Problem statement -> Please write out every record below exactly as it stands.
++++ Supplied entries ++++
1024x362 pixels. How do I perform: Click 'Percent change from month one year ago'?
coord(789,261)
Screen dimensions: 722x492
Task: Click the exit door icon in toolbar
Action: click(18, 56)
++++
Written solution ->
1024x362 pixels. How do I perform: Click 'Percent change from month one year ago'?
coord(789,261)
Screen dimensions: 722x492
Task: Click the exit door icon in toolbar
Action: click(18, 56)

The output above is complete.